Well, as you'd expect, quantitative easing is pretty much exactly what I'm talking about when I decry currency's hold on citizens. I have no idea what the solution is, but I know that QE and lots of other financial practices are dishonest and border on immoral (in my opinion). Politically, QE makes your numbers as a leader look great; but the price is paid by others who aren't in positions of power.
It's a difficult issue. If we assume that currency is a proxy for time (and not everyone's time is measured with equal value) then the issuing new currency means that the present pool of currency should be diluted, and decreases in value. However, every time a loan or similar contract is made, currency is created. There was an interesting paper recently published by the Bank of England that concluded that it is the banks that typically drive the rate of currency creation. That being the case, then loans themselves would be suspect. But, what would be the consequence of living in a world without lending? It seems to me that an economy that has both inflating assets as well as deflating assets is probably the healthiest approach, and every individual should be able to move wealth between the two, so both opportunity and shelter could be sought when needed. IMHO the Keynesians and Austrian economists are probably both right and wrong in equal measure, and practicing either one exclusively is likely to cause trouble after a time. wasoxygen :)

[DATA LINES]
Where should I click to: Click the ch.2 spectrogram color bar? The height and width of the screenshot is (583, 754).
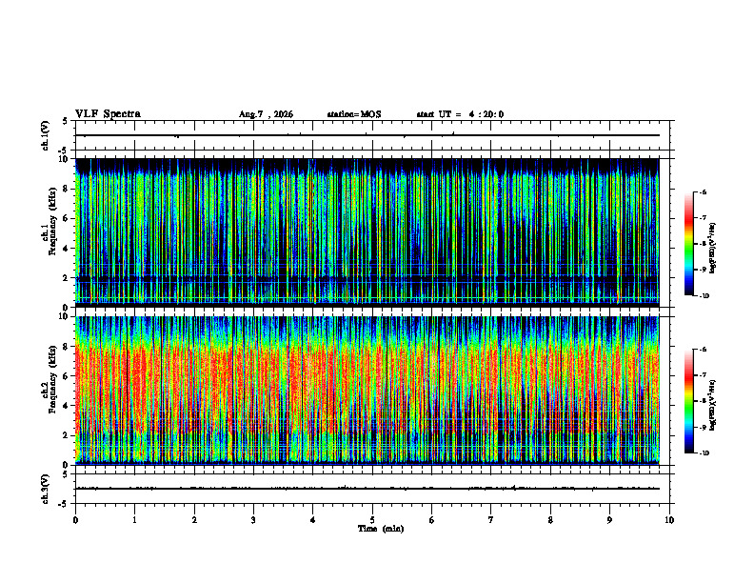688,401
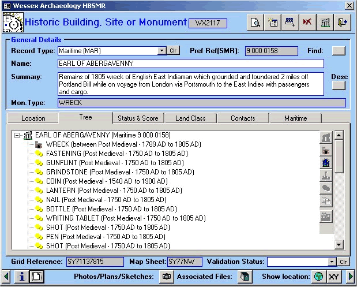Click the blue stained-glass window icon beside the tree

(x=326, y=163)
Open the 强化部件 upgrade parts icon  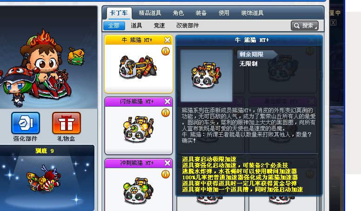tap(26, 123)
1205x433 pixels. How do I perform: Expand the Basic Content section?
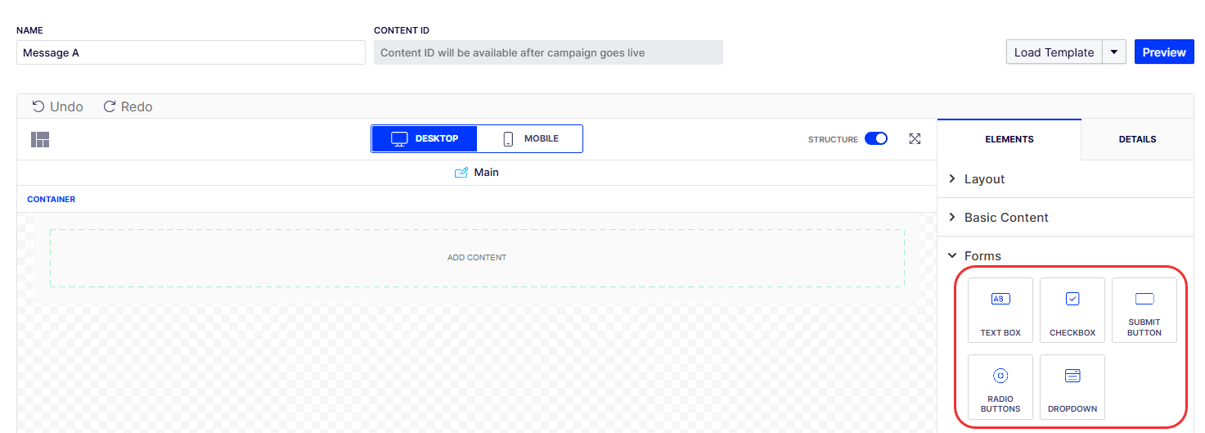1005,218
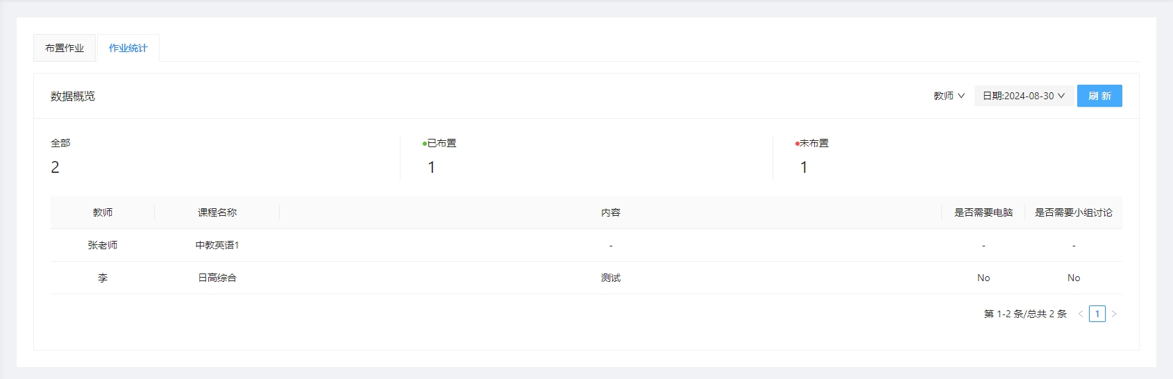This screenshot has height=379, width=1173.
Task: Click the 是否需要小组讨论 column header
Action: tap(1074, 212)
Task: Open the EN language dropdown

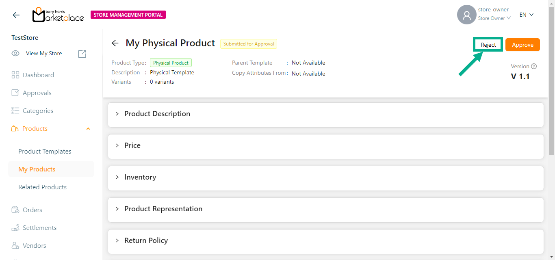Action: [526, 15]
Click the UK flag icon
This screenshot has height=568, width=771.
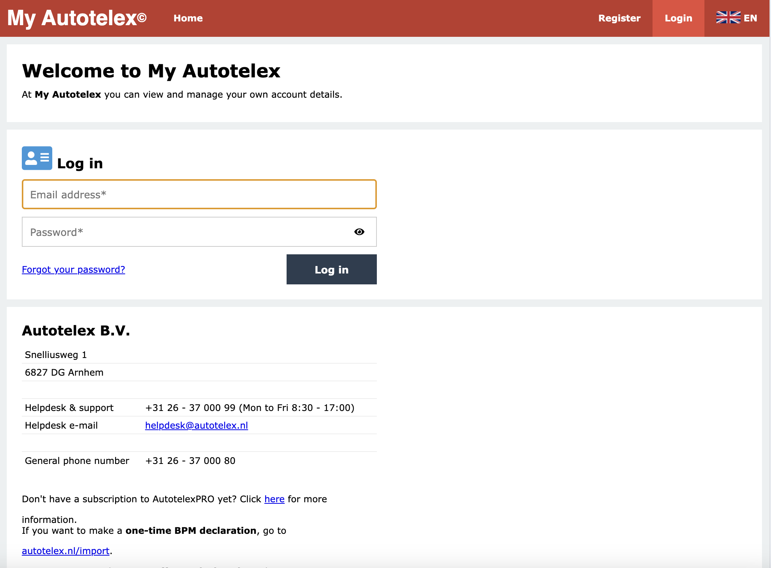(x=728, y=18)
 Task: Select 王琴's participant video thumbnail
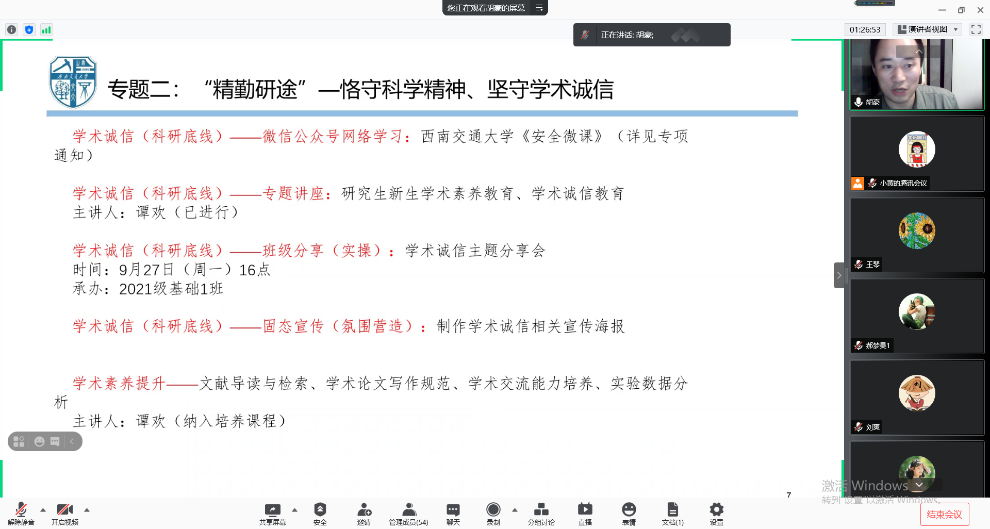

[REQUIREMENT]
Please rewrite the paragraph beginning "It's a difficult issue" from the currency text above as a short bulleted list that keeps its main points.

[SOLUTION FOR THIS PROBLEM]
- If currency stands in for time, issuing new currency dilutes the existing pool and lowers its value.
- Yet currency is created whenever a loan or similar contract is made.
- A recent Bank of England paper concluded that banks typically drive the rate of currency creation, which would make loans themselves suspect.
- It is unclear what a world without lending would mean.
- The healthiest economy likely has both inflating and deflating assets, with individuals free to move wealth between them to seek opportunity or shelter.
- Keynesian and Austrian economists are probably equally right and wrong, and following either one exclusively is likely to cause trouble eventually.